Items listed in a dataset
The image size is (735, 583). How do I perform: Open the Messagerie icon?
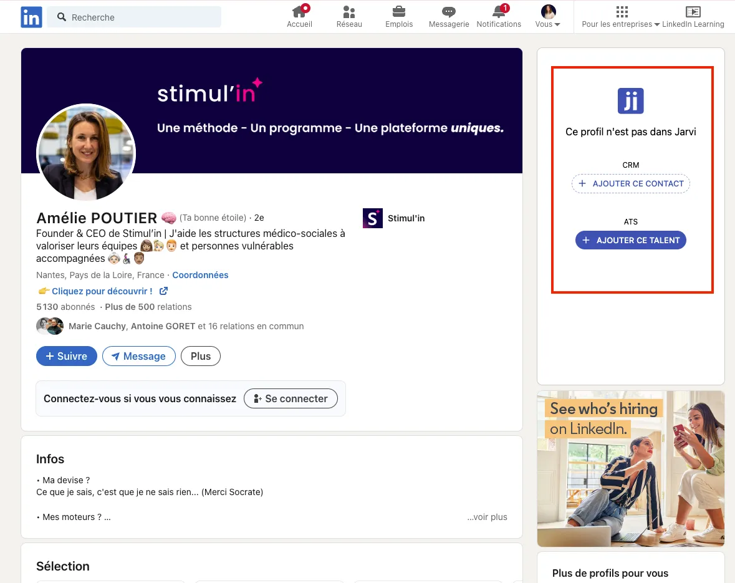pos(448,12)
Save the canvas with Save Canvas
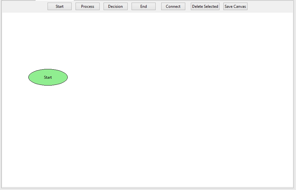 235,7
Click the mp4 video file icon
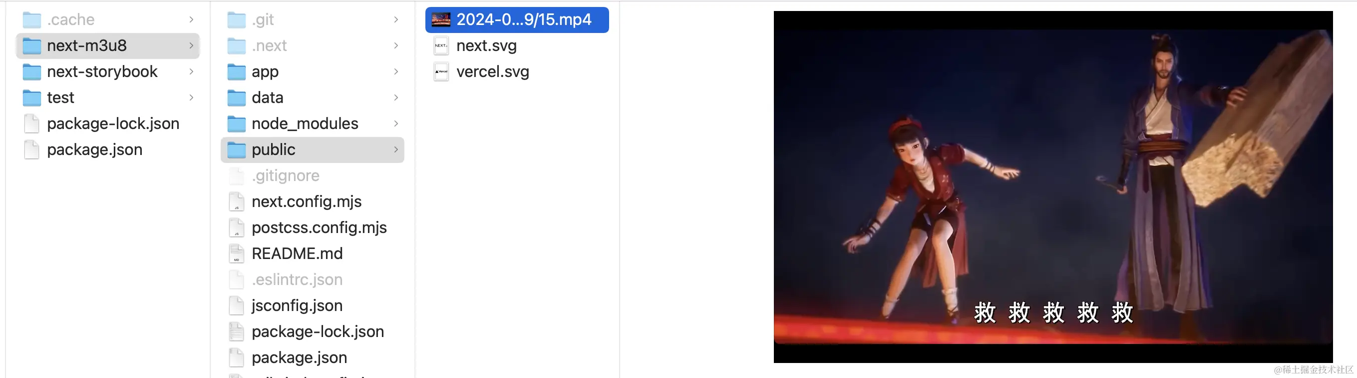 (441, 20)
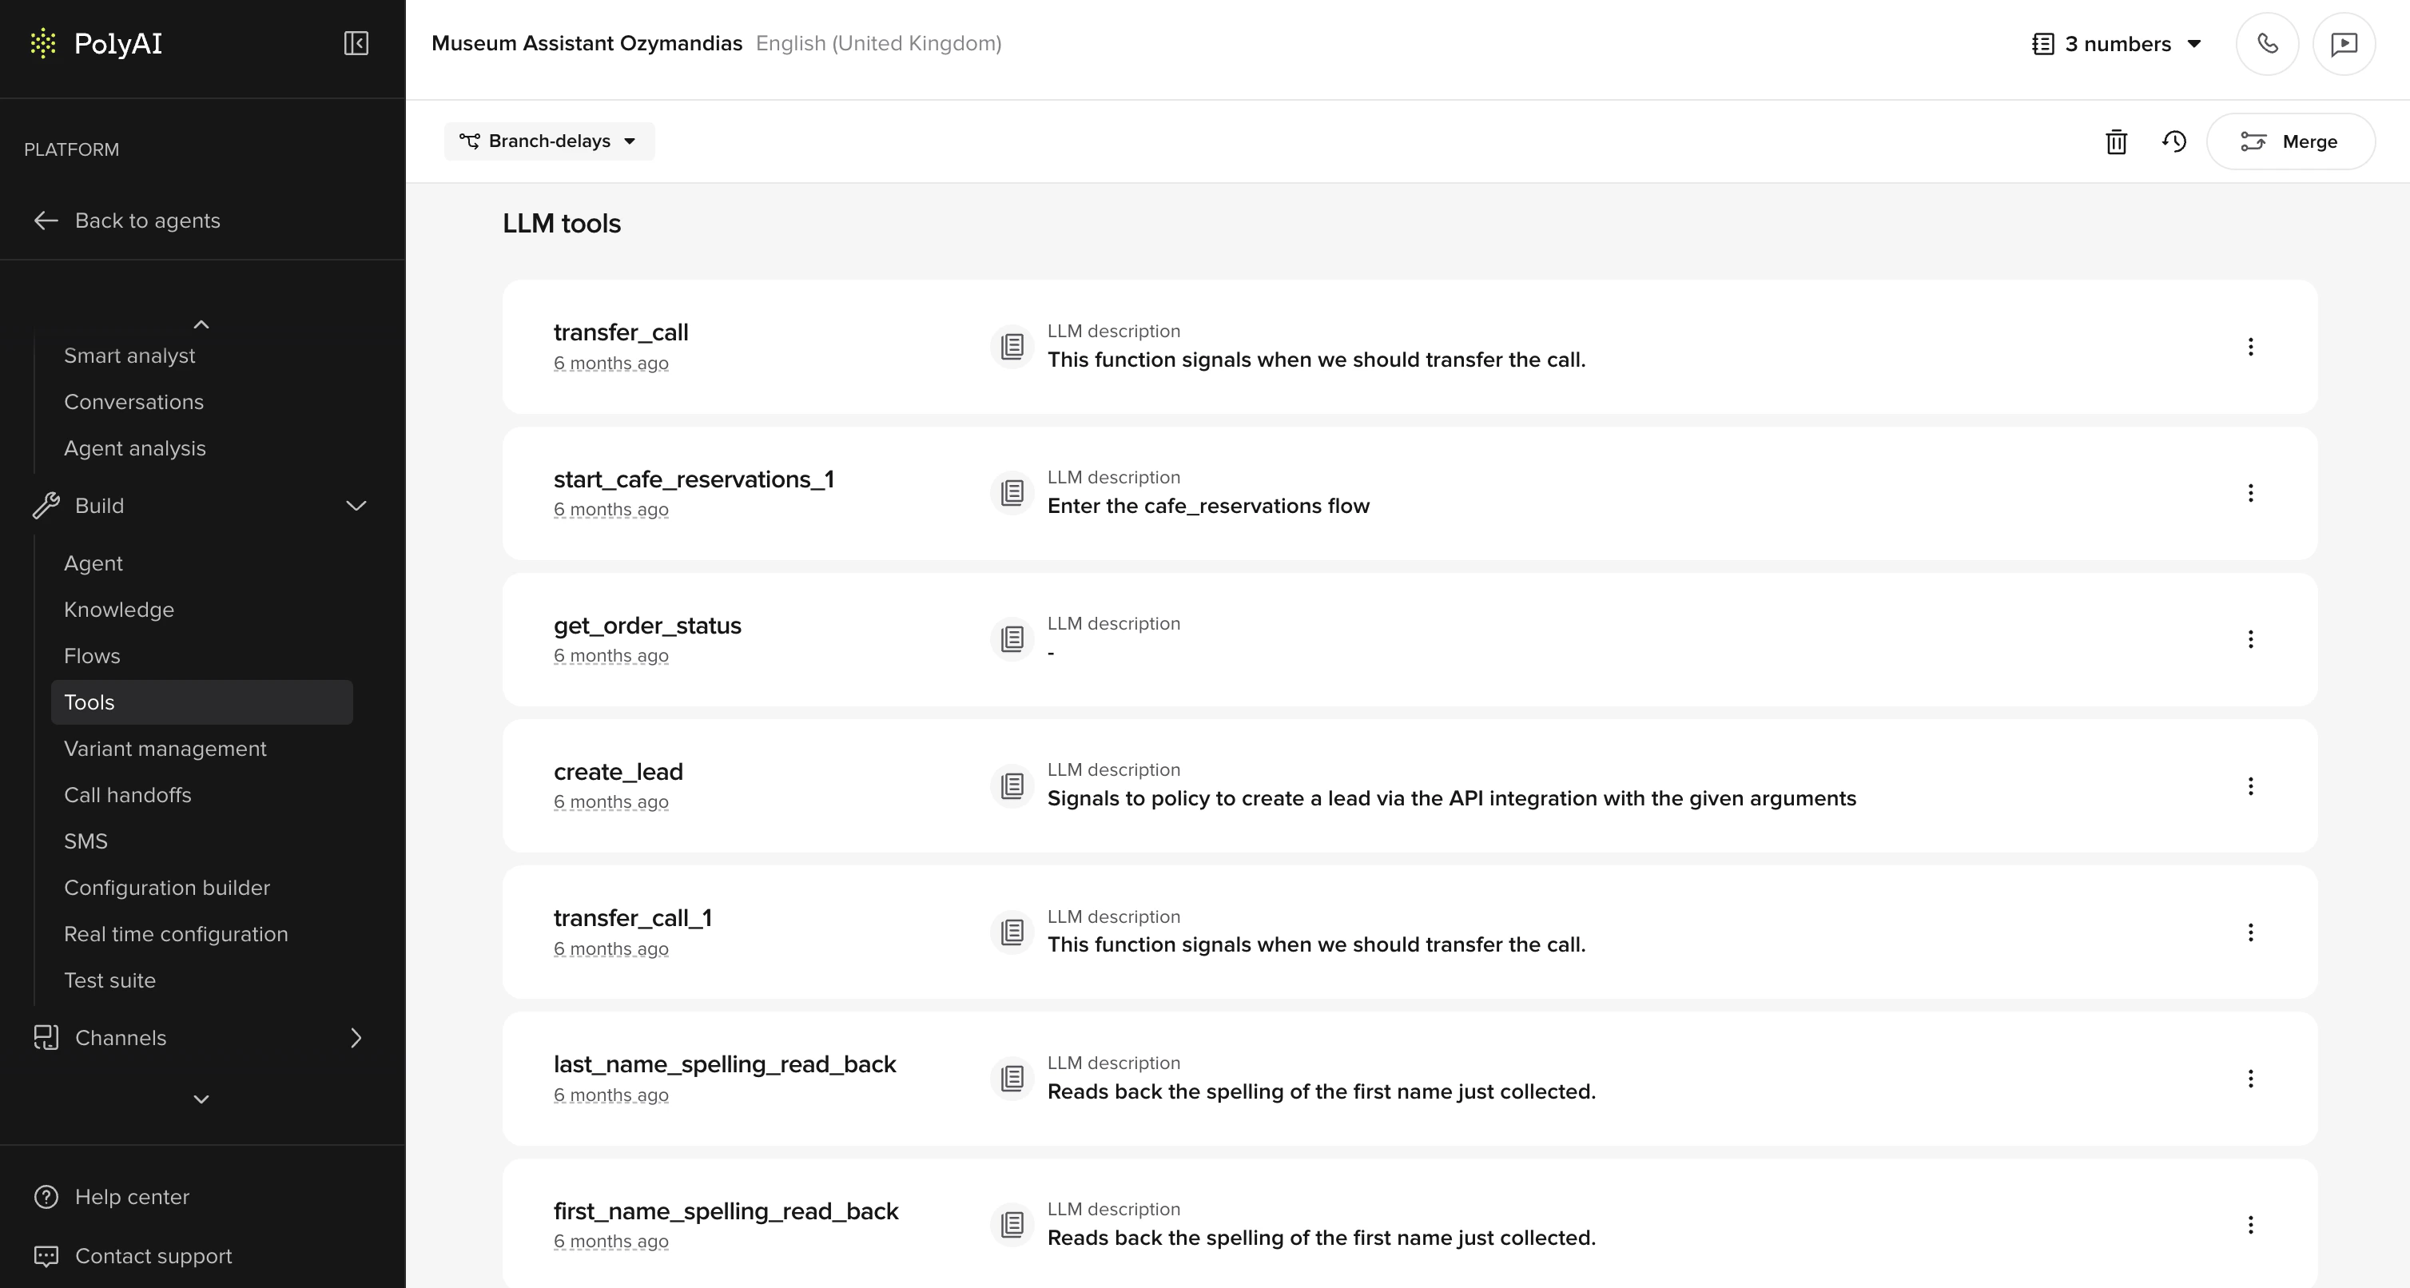The width and height of the screenshot is (2410, 1288).
Task: Click the Build wrench icon
Action: click(x=44, y=505)
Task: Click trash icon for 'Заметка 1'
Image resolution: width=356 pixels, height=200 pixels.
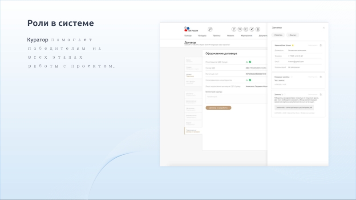Action: 321,94
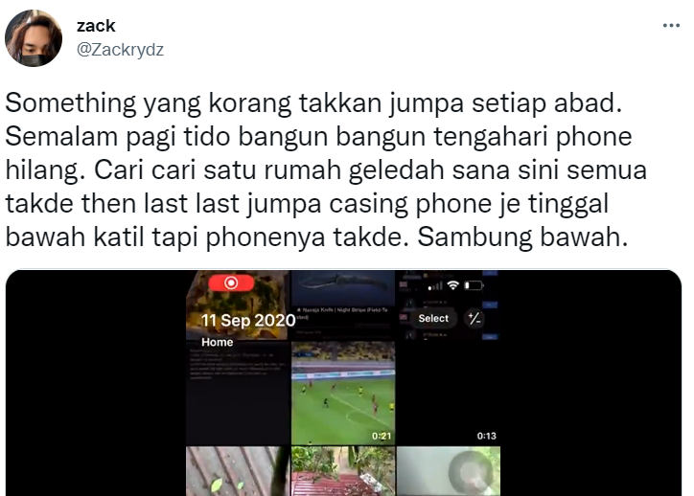Open the dark video thumbnail marked 0:13
This screenshot has width=694, height=496.
point(449,393)
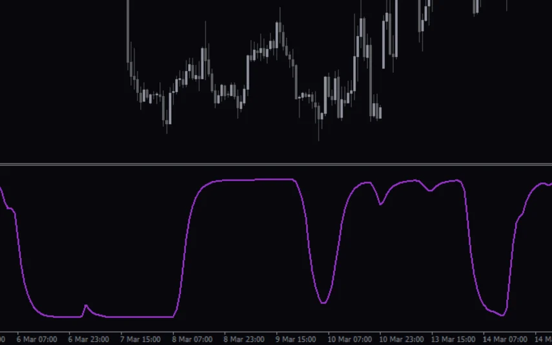552x345 pixels.
Task: Click the indicator's lowest point near 14 Mar
Action: tap(502, 315)
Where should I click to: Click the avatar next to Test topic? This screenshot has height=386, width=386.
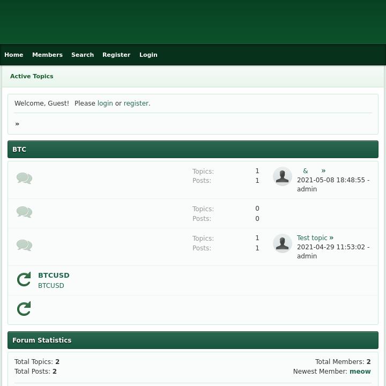click(283, 243)
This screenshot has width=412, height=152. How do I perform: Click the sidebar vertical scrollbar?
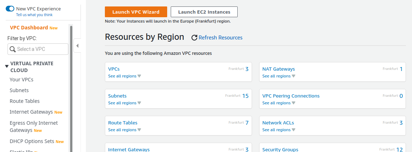[71, 90]
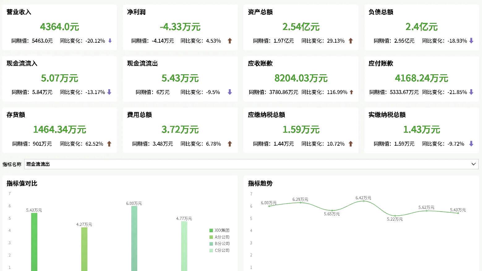Click the dropdown chevron next to 现金流流出
482x271 pixels.
(473, 164)
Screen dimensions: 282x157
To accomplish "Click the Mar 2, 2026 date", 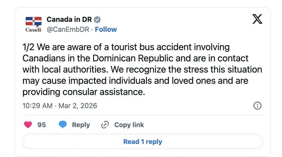I will coord(78,106).
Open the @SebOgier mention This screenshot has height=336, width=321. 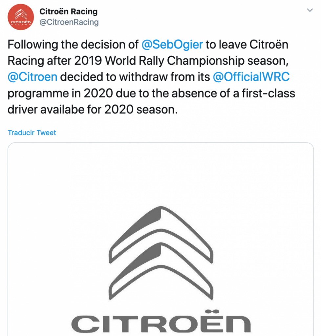point(172,44)
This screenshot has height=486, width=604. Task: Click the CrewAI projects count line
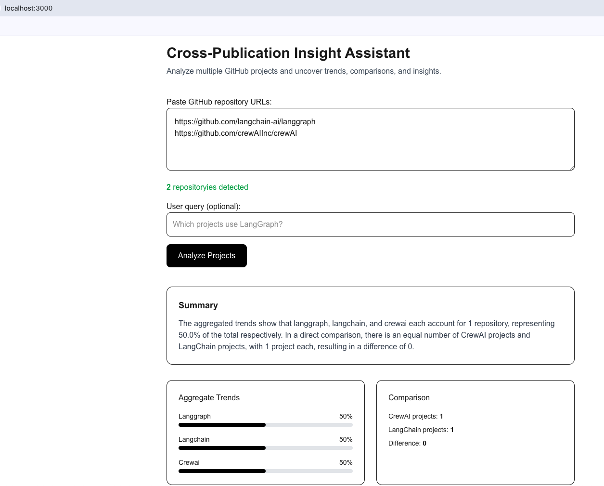pyautogui.click(x=415, y=416)
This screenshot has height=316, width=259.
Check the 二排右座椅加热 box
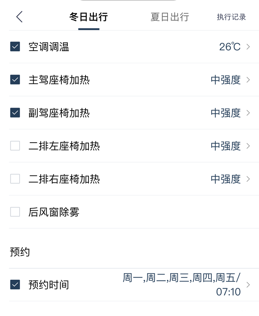click(15, 179)
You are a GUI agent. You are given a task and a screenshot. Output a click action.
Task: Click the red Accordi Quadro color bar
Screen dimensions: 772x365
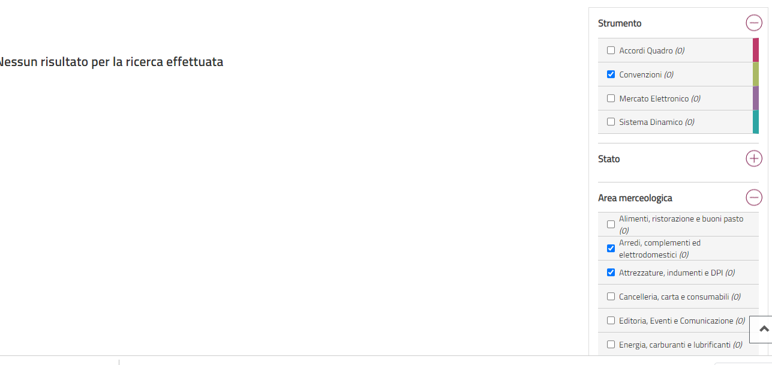tap(756, 50)
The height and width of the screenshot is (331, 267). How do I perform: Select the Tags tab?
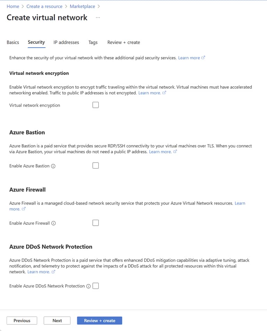coord(93,42)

Aim of the task: Repeat exactly the lines from the one containing "This screenshot has height=316, width=259." to the last line of the records above, including both, and leave out any pictures.

Response area:
This screenshot has height=316, width=259.
Check the 二排右座椅加热 box
click(15, 179)
You are a GUI agent. You are given a task and a screenshot. Output a click action.
Task: Click the red Accordi Quadro color bar
Screen dimensions: 772x365
tap(756, 50)
The height and width of the screenshot is (331, 267). How do I perform: Select the Tags tab?
coord(93,42)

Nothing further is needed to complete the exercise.